EXCERPT PROVIDED
──────

# For Kingdom Trails Fans: Knightslayer Photos



## thetrailboss (Jun 15, 2011)

Here are some pictures from the crew working on Knightslayer this past weekend.  Looks like a nice trail!


----------



## from_the_NEK (Jun 15, 2011)

Nice. Are all of those from Knighslayer or just the area where the escavator is putting in the wall ride?


----------



## thetrailboss (Jun 15, 2011)

from_the_NEK said:


> Nice. Are all of those from Knighslayer or just the area where the escavator is putting in the wall ride?


 
Well, both actually.  I regret not taking some of the lower part of Knightslayer (between HMP bridge and Sherburne base).


----------



## drjeff (Jun 15, 2011)

Well that certainly looks like it WON'T suck!


----------



## thetrailboss (Jun 15, 2011)

The trails I have seen on Burke Mountain are really great.  FWIW in all my years the lower mountain at Burke has never looked as good as it does now.  Grass is mowed, things are clean, and there are signs of activity.


----------



## bvibert (Jun 15, 2011)

Damn, I need to get up that way to ride one of these days!


----------



## djspookman (Jun 22, 2011)

got to see the trail in action last year, looks REALLY sweet and flowy, although some of the hits on it are too big for me.. looks like a blast though!

Oh, and FYI... Trout River Brewery (just down the road) has a brew called Knightslayer too.  It's mighty tasty!

dave


----------



## Nick (Jun 23, 2011)

This is at Burke? 

I'm kind of a wuss for some of those larger jumps. Been way to long since I've really been into it, here's a cool vid I found when googling it: 

http://www.vitalmtb.com/videos/member/Knight-Slayer,4196/Knight,1074


----------



## bvibert (Jun 23, 2011)

──────

DATASET EXCERPTS
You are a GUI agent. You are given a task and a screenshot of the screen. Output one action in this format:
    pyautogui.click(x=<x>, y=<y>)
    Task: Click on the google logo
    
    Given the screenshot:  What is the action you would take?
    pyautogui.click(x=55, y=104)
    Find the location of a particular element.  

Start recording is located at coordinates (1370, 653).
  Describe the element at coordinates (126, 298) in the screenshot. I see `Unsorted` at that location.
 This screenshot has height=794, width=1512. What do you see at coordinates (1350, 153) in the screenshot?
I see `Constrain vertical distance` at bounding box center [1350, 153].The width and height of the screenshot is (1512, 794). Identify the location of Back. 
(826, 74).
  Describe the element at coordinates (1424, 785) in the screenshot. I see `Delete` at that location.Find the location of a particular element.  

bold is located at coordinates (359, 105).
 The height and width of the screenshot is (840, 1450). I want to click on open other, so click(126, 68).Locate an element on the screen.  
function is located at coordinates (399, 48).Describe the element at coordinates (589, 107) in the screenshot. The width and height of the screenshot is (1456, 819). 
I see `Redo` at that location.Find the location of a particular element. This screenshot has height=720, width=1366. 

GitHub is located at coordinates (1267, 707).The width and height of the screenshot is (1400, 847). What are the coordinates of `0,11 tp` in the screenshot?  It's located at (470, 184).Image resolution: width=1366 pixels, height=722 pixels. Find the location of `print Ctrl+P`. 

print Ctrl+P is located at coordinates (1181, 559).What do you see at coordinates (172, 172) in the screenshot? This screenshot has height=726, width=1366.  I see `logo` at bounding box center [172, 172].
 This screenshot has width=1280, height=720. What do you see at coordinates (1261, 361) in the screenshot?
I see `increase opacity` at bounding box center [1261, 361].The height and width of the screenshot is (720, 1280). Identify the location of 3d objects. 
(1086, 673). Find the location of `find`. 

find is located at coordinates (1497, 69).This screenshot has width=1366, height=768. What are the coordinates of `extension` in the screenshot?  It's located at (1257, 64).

──────

TO DO
A – List each distinct username that appears as a post author in the Knightslayer thread.
B – Please write out the Knightslayer thread from "## Nick (Jun" up to and including "bvibert (Jun 23, 2011)".
The data is separate material and has no connection to the Knightslayer thread.

RESULTS FOR THE EXERCISE
A –
thetrailboss
from_the_NEK
drjeff
bvibert
djspookman
Nick

B –
## Nick (Jun 23, 2011)

This is at Burke? 

I'm kind of a wuss for some of those larger jumps. Been way to long since I've really been into it, here's a cool vid I found when googling it: 

http://www.vitalmtb.com/videos/member/Knight-Slayer,4196/Knight,1074


----------



## bvibert (Jun 23, 2011)